Summary of Significant Points, from Henci Goer's Book, Obstetric Myths vs. Research Realities

>Episiotomies do not prevent tears into or through the anal sphincter or vaginal tears. In fact, deep tears almost never occur in the absence of an episiotomy.

>Even when properly repaired, tears of the anal sphincter may cause chronic problems with coital pain and gas or fecal incontinence later in life. In addition, anal injury predisposes to rectovaginal fistulas.

>If a woman does not have an episiotomy, she is likely to have a small tear, but with rare exceptions the tear will be, at worst, no worse than an episiotomy.

>Episiotomies do not prevent relaxation of the pelvic floor musculature. Therefore, they do not prevent urinary incontinence or improve sexual satisfaction.

>Episiotomies are not easier to repair than tears.

>Episiotomies do not heal better than tears.

>Episiotomies are not less painful than tears. They may cause prolonged problems with pain, especially pain during intercourse.

>Episiotomies do not prevent birth injuries or fetal brain damage.

>Episiotomies increase blood loss.

>As with any other surgical procedure, episiotomies may lead to infection, including fatal infections.

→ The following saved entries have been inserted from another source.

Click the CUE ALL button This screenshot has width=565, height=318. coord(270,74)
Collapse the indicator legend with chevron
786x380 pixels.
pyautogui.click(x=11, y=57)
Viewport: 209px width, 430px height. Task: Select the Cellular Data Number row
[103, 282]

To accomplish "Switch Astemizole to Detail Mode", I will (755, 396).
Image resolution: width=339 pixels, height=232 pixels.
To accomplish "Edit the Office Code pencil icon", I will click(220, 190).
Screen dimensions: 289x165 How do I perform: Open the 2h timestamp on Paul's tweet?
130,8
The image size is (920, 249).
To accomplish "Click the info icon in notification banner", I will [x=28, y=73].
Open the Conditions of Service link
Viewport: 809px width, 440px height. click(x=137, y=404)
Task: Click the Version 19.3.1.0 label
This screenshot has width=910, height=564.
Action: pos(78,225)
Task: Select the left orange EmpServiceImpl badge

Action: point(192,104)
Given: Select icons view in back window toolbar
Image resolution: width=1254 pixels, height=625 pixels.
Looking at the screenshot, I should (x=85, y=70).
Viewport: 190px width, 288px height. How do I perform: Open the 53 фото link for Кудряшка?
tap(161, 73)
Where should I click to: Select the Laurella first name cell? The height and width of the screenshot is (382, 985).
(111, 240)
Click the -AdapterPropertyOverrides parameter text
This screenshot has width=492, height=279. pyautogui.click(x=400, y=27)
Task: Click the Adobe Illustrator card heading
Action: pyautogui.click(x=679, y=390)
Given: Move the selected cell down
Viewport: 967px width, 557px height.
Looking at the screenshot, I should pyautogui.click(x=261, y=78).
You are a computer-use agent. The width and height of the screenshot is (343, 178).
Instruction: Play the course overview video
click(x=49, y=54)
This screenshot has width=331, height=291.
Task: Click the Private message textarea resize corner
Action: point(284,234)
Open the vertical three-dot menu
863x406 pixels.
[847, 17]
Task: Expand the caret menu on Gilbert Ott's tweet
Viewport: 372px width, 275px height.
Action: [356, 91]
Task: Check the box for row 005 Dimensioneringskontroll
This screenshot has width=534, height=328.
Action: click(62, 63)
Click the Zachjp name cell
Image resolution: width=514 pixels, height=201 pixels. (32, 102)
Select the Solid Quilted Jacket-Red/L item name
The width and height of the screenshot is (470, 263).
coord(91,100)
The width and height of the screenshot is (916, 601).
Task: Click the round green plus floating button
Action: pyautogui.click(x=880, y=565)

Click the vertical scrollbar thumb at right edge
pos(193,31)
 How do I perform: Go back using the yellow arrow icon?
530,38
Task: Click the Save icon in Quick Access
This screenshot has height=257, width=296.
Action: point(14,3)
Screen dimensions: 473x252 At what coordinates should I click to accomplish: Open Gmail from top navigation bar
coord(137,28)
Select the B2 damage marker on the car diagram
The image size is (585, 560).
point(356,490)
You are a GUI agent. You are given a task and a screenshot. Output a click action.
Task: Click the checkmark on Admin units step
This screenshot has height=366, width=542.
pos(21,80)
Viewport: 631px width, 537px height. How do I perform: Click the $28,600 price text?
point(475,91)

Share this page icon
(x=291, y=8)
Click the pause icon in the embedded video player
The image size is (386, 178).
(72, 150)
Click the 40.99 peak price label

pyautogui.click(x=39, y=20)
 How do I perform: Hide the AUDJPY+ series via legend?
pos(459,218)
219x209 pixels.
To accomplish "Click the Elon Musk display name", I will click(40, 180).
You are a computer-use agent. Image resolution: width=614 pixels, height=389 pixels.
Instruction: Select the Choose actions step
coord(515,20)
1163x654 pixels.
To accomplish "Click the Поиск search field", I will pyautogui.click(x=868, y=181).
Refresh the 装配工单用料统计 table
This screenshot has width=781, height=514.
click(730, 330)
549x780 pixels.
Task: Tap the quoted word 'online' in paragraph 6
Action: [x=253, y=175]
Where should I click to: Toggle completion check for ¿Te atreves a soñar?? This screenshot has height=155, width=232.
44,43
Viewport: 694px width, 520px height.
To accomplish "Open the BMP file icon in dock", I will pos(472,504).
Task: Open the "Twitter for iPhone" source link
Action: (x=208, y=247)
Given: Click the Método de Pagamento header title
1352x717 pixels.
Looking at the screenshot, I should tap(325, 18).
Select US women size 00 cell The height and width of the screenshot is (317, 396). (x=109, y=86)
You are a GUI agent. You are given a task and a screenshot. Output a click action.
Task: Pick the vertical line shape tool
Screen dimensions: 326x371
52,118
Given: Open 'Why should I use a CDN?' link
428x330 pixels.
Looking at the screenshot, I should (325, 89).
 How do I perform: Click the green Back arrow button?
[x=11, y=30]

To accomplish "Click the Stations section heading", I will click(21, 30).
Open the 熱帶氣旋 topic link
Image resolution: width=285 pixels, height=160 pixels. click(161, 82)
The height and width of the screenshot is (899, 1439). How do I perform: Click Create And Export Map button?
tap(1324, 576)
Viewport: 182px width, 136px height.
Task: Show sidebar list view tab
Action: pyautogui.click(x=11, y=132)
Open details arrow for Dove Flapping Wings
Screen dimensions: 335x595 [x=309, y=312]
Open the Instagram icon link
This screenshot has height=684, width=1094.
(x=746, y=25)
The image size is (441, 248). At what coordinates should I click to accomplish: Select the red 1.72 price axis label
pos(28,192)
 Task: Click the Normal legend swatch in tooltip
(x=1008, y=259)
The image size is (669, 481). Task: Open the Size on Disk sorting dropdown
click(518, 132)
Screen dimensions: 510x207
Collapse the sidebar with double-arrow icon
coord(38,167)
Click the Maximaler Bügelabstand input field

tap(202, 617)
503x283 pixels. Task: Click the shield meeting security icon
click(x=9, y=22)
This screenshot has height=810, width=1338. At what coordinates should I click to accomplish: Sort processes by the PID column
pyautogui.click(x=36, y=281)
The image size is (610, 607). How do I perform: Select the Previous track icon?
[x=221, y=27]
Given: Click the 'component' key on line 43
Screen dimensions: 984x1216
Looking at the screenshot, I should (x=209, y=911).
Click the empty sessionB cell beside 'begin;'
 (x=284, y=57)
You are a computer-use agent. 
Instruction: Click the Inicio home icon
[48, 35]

>Epidurals increase the need for episiotomy. They also increase the probability of instrumental delivery. Instrumental delivery increases both the odds of episiotomy and deep tears.

>The lithotomy position increases the need for episiotomy, probably because the perineum is tightly stretched.

>The birth attendant's philosophy, technique, skill, and experience are the major determinants of perineal outcome.

>Some techniques for reducing perineal trauma that have been evaluated and found effective are: prenatal perineal massage, slow delivery of the head, supporting the perineum, keeping the head flexed, delivering the shoulders one at a time, and doing instrumental deliveries without episiotomy. (Others, such as perineal massage during labor or hot compresses have yet to be studied.)

>Independent of specifically contracting the pelvic floor muscles (Kegels), a regular exercise program strengthens the pelvic floor.